[Records taken from a collection]
- Opening Delimiter -

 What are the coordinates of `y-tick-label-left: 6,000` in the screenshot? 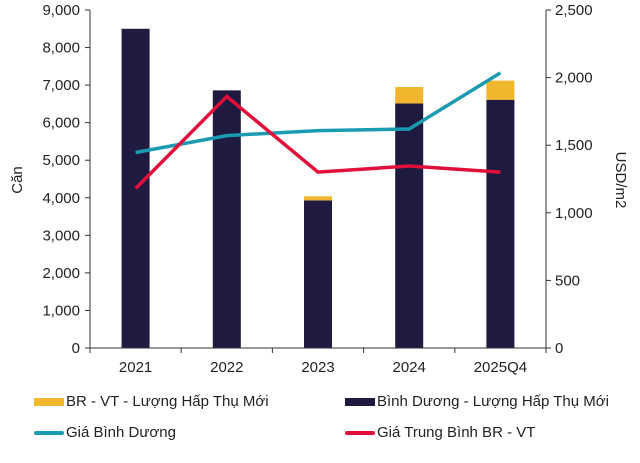 It's located at (61, 124).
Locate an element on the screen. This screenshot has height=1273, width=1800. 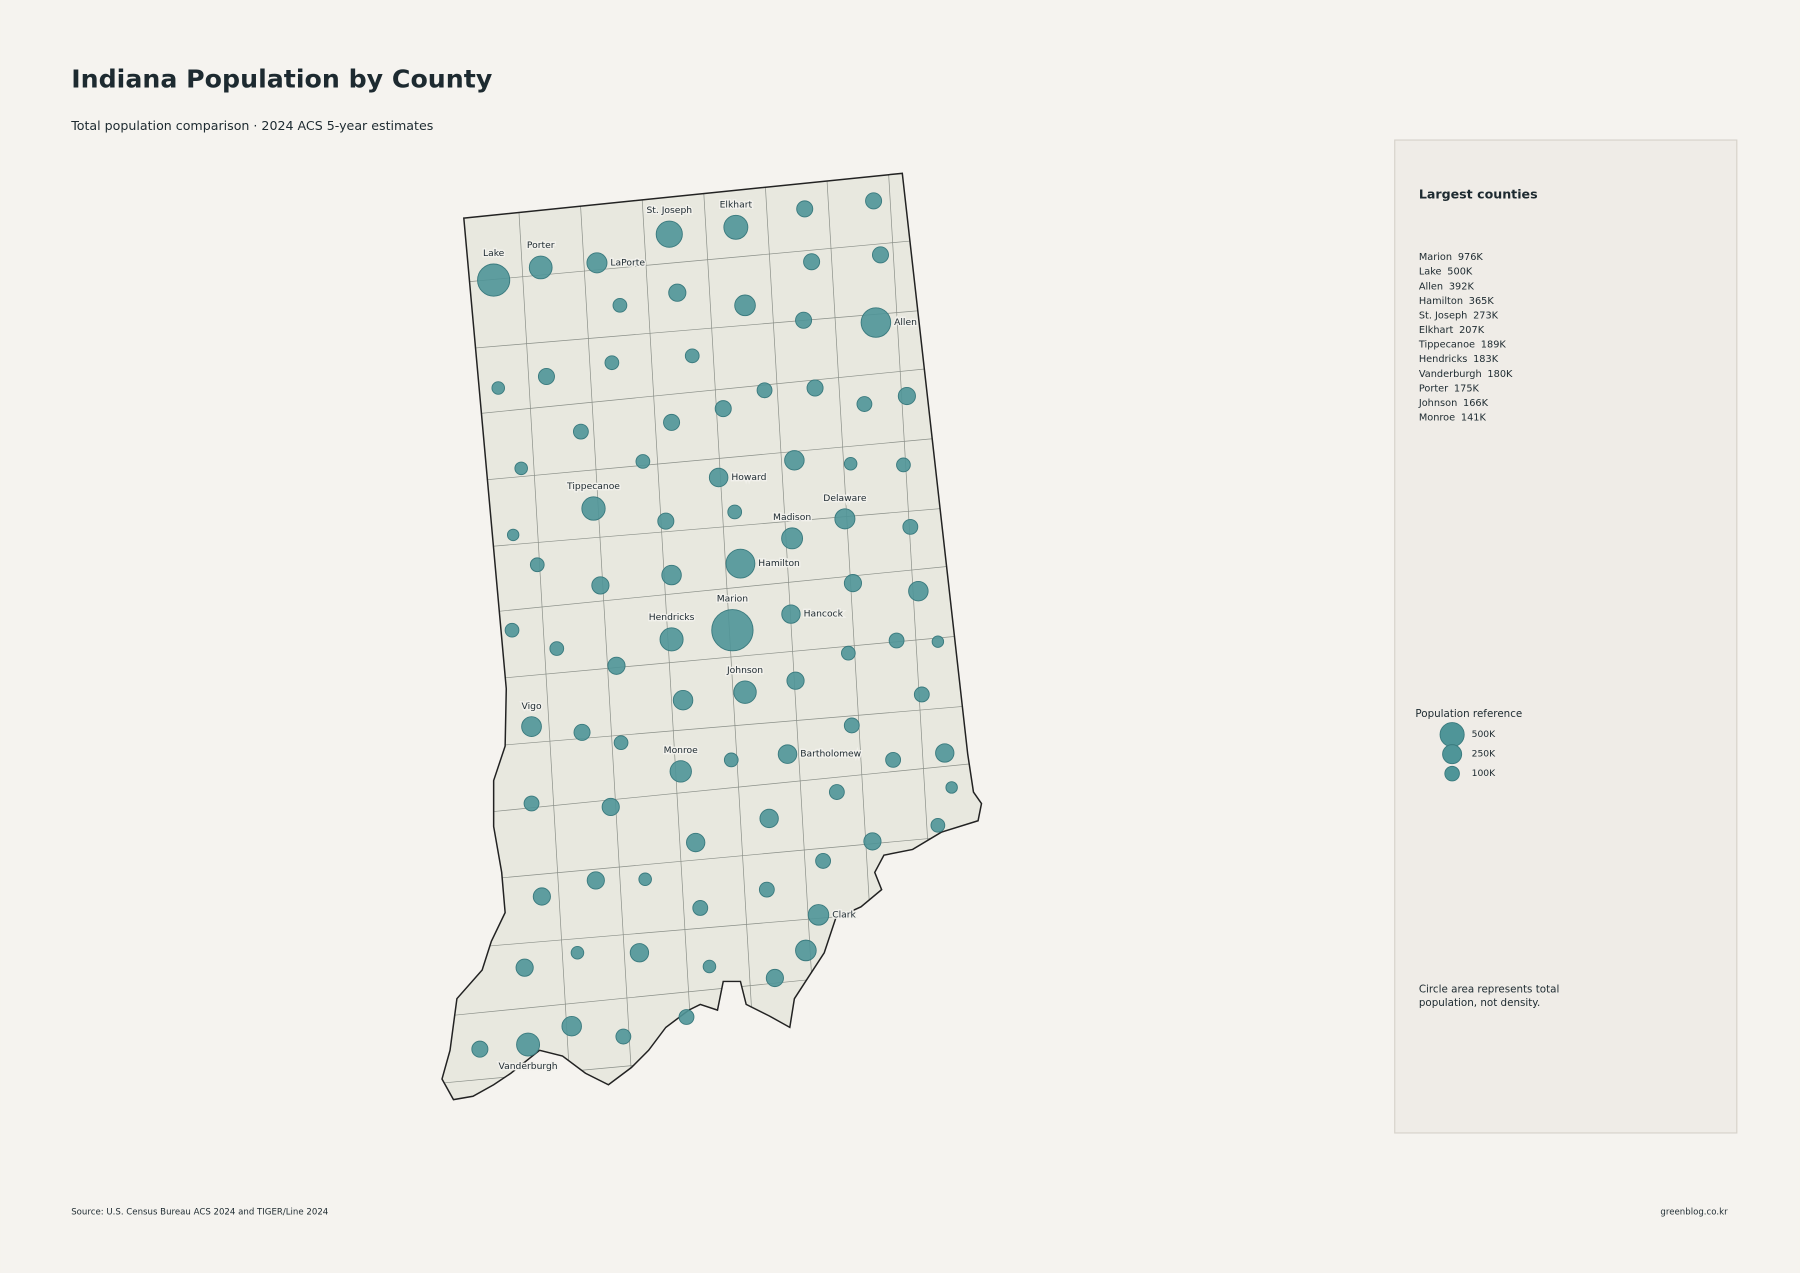
county-name: Porter is located at coordinates (1434, 388).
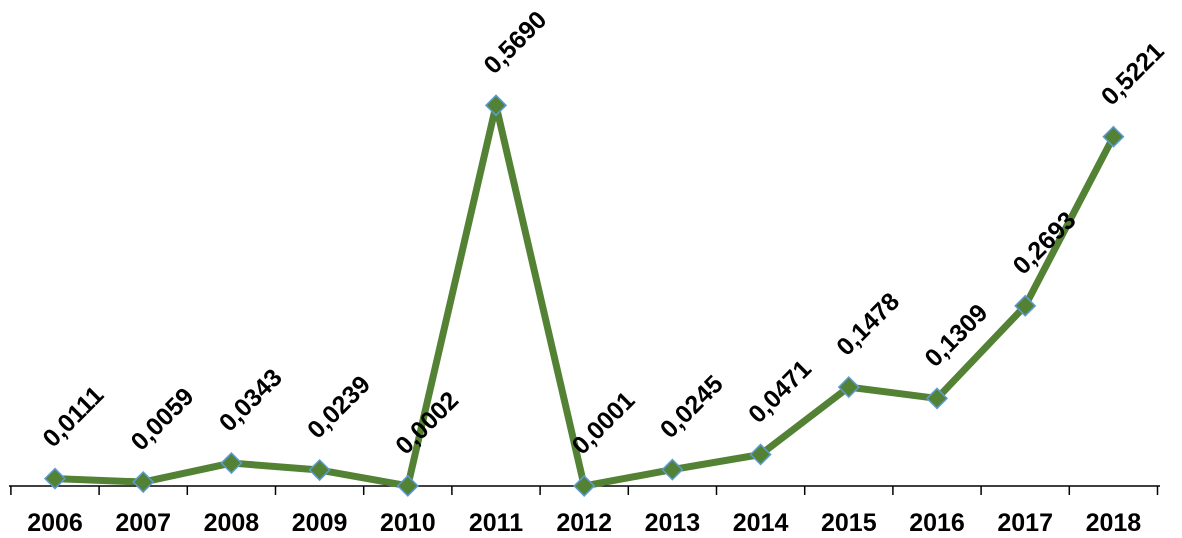 The image size is (1182, 538). Describe the element at coordinates (232, 523) in the screenshot. I see `x-tick-label: 2008` at that location.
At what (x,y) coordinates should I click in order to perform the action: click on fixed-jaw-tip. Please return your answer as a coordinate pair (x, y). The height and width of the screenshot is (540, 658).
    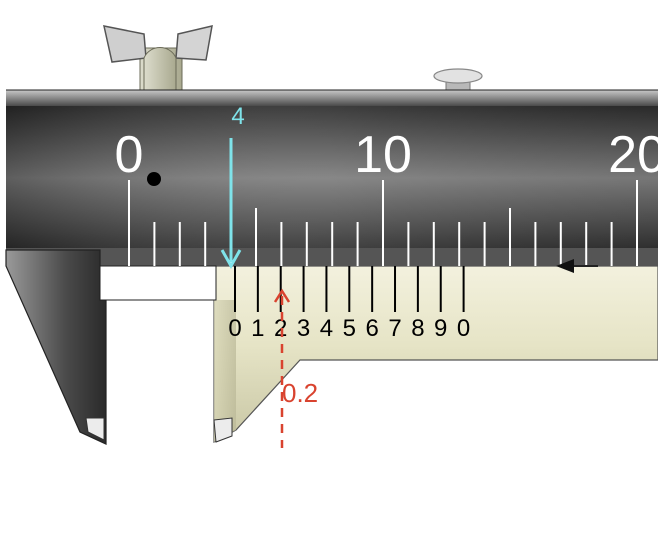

- Closing Delimiter -

Please render the lines of the records starting at the one containing "Locate an element" and ending at the one containing "The image size" as a JSON list of strings, one string per line, with blank lines omitted and the pictures left out.

[
  "Locate an element on the screen. This screenshot has height=1273, width=1800. ",
  "county-name: Porter is located at coordinates (1434, 388).",
  " The image size is (1182, 538). Describe the element at coordinates (232, 523) in the screenshot. I see `x-tick-label: 2008` at that location."
]